(Dataset entries)
'''

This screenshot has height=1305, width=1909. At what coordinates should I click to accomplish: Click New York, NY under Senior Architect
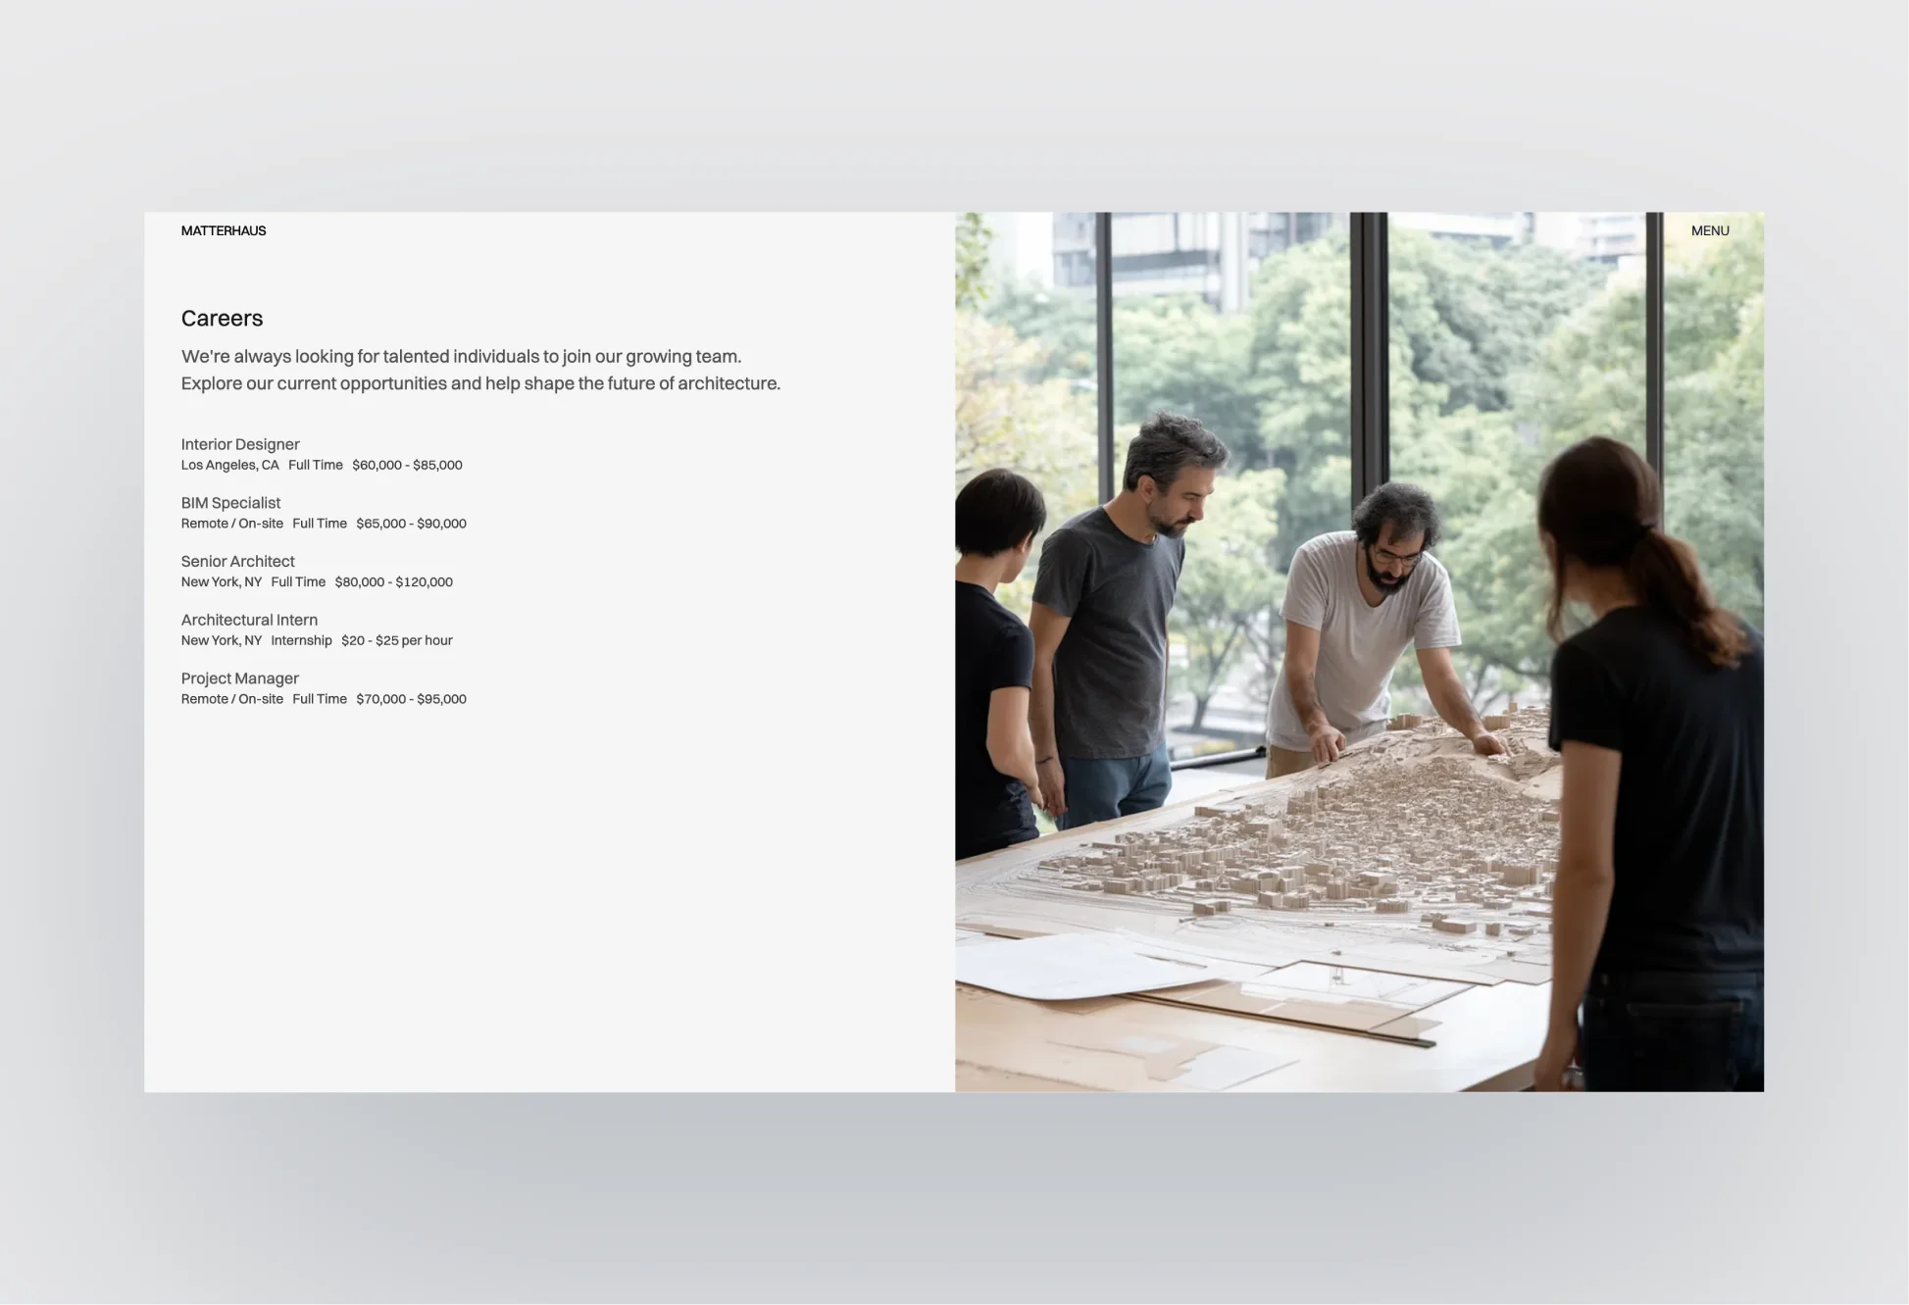221,581
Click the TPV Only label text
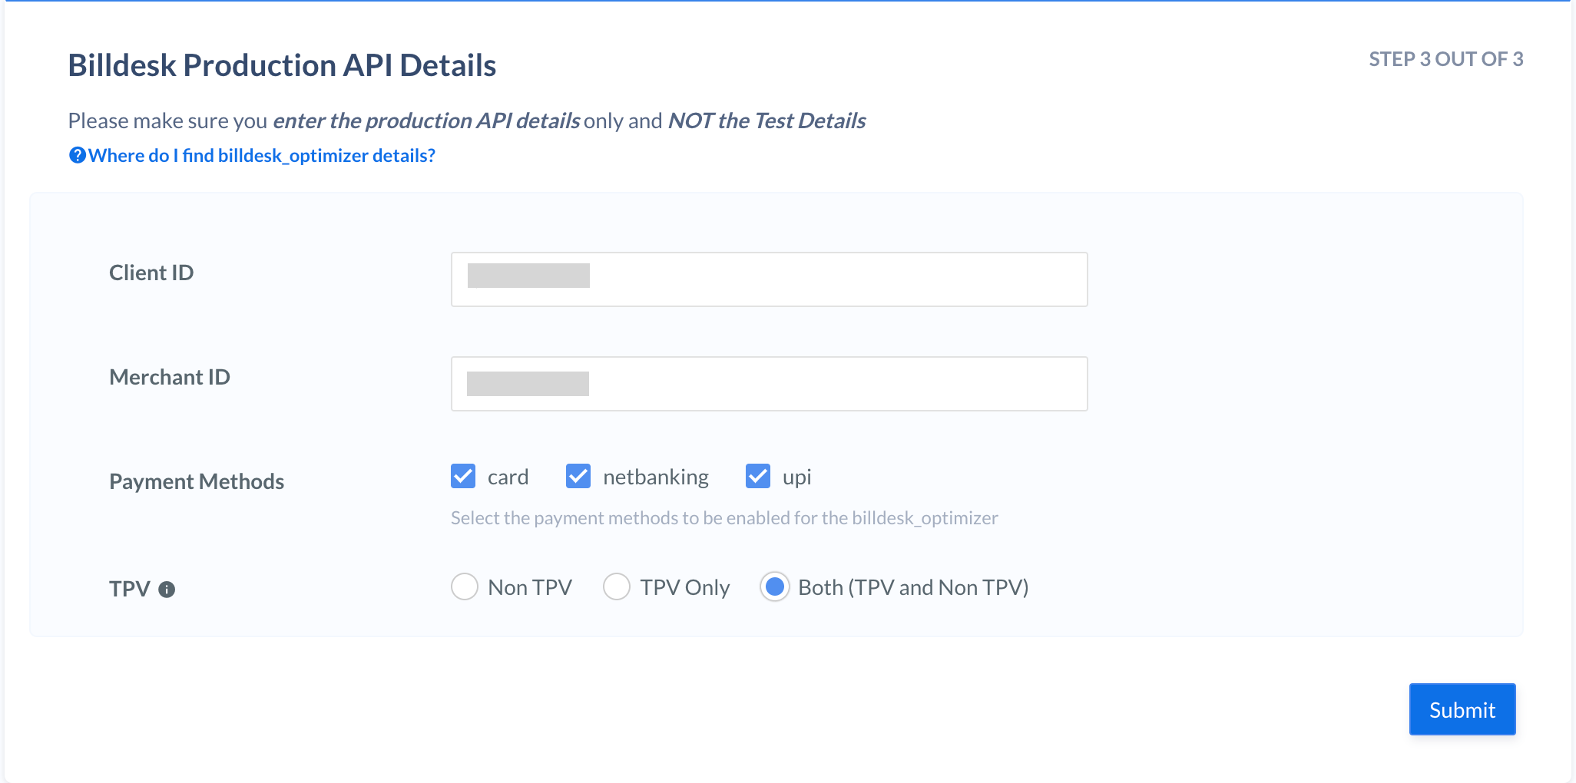This screenshot has height=783, width=1576. pos(684,586)

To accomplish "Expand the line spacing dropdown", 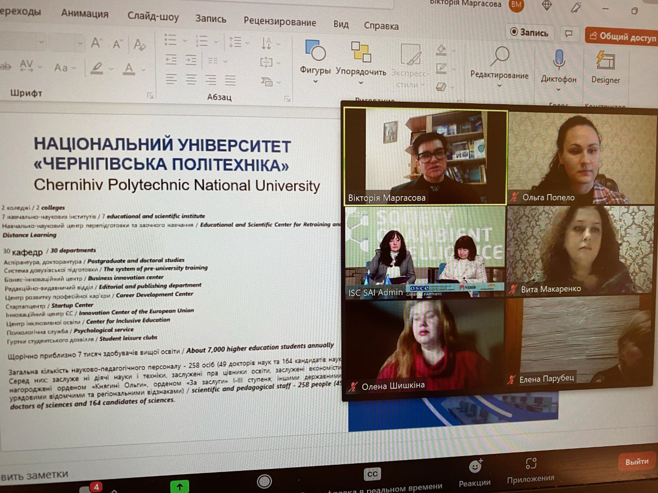I will tap(248, 42).
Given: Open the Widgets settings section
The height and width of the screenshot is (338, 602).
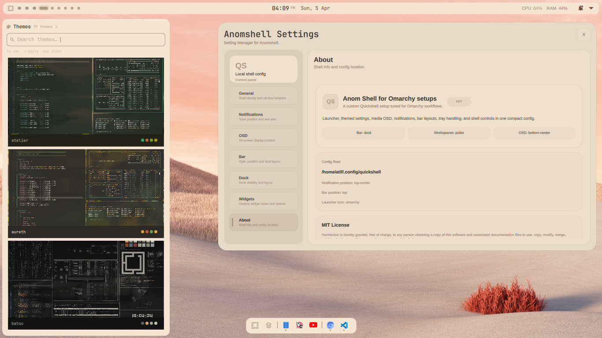Looking at the screenshot, I should point(263,201).
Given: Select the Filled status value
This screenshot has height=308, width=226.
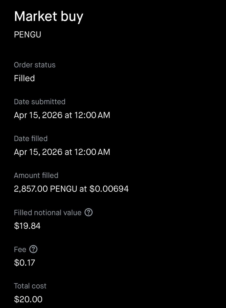Looking at the screenshot, I should click(x=24, y=78).
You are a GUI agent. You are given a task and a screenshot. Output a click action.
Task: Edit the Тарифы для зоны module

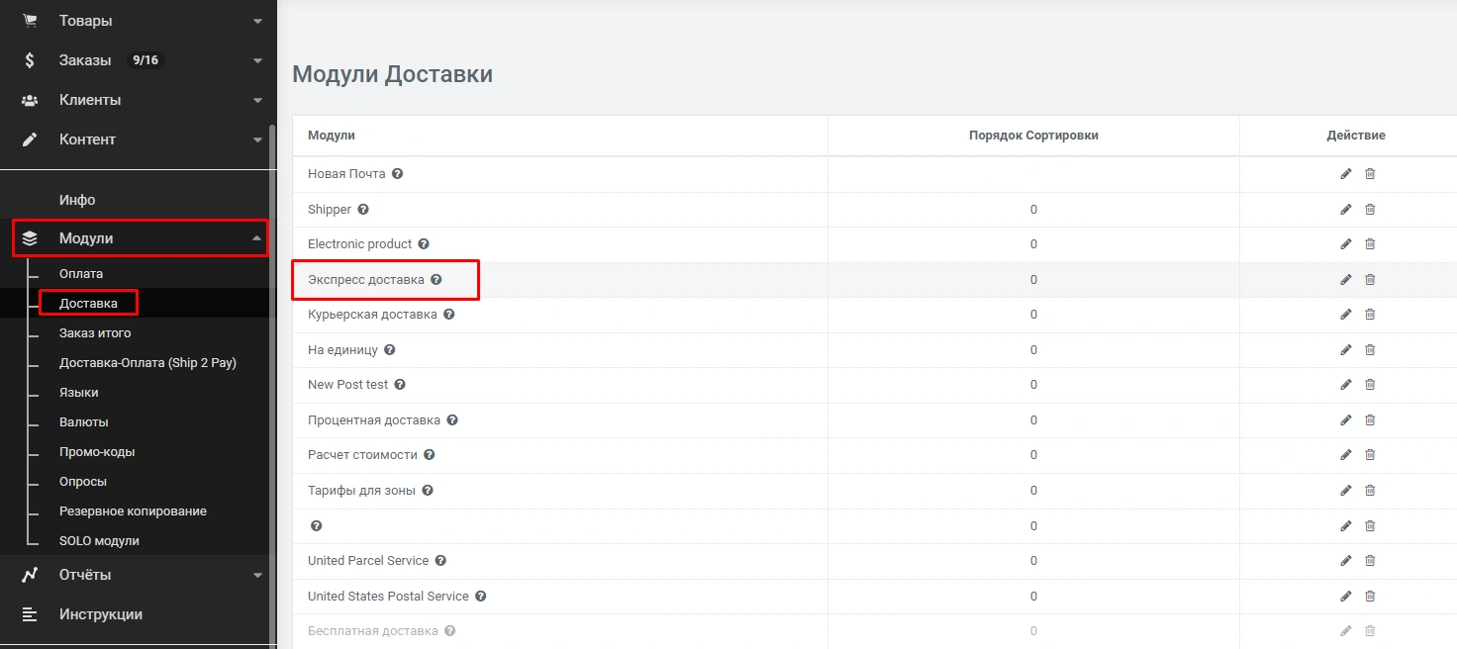point(1345,491)
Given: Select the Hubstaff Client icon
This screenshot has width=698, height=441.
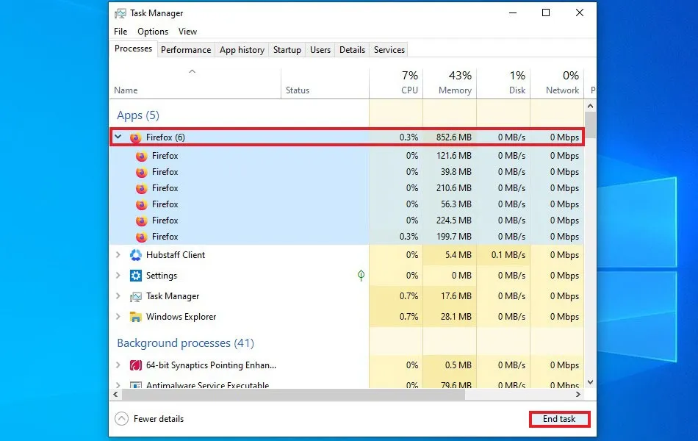Looking at the screenshot, I should click(135, 255).
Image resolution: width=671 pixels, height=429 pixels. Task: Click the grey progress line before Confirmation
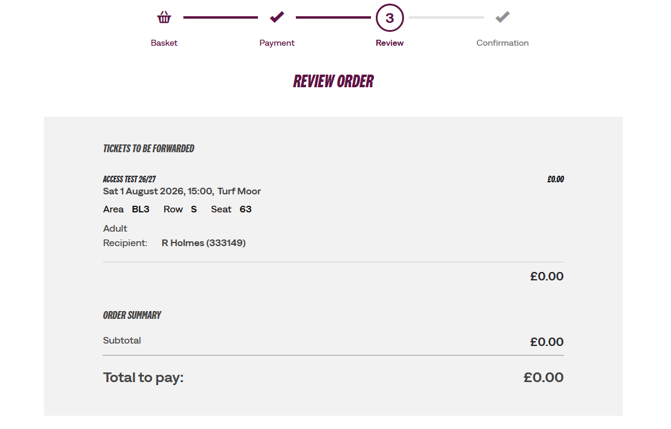click(446, 17)
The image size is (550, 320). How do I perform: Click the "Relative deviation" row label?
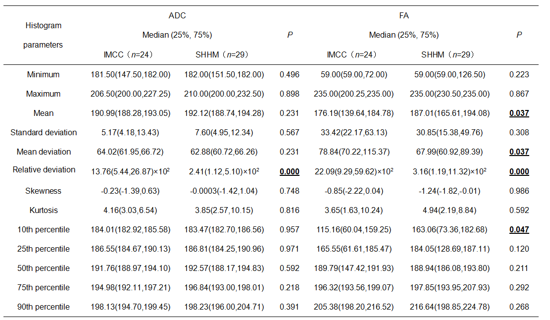tap(44, 170)
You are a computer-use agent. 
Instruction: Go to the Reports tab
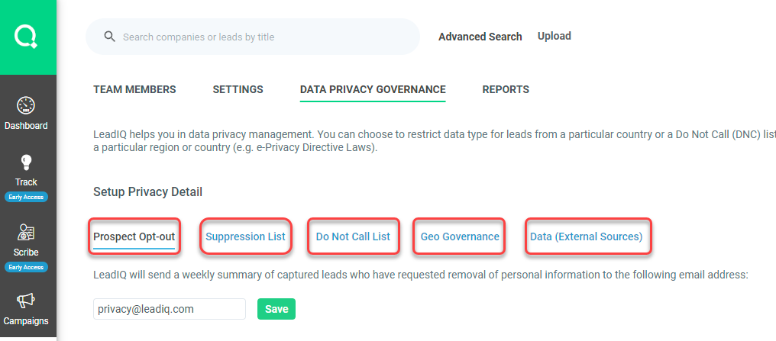(506, 89)
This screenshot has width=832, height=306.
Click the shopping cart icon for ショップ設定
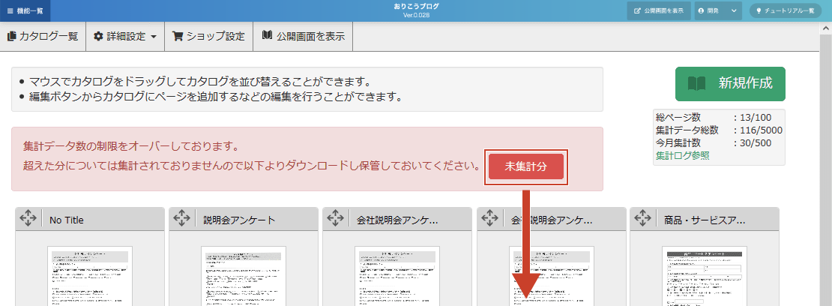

'''

• [What needs to be done]: Update the lines starting with the line containing "You are a computer-use agent." and going on through the end of the rows above, replacing "Reports" with "Analytics" and changing nothing else. Leave the pictures out of your answer.

• [Answer to this exercise]:
You are a computer-use agent. 
Instruction: Go to the Analytics tab
(506, 89)
This screenshot has width=832, height=306.
Click the shopping cart icon for ショップ設定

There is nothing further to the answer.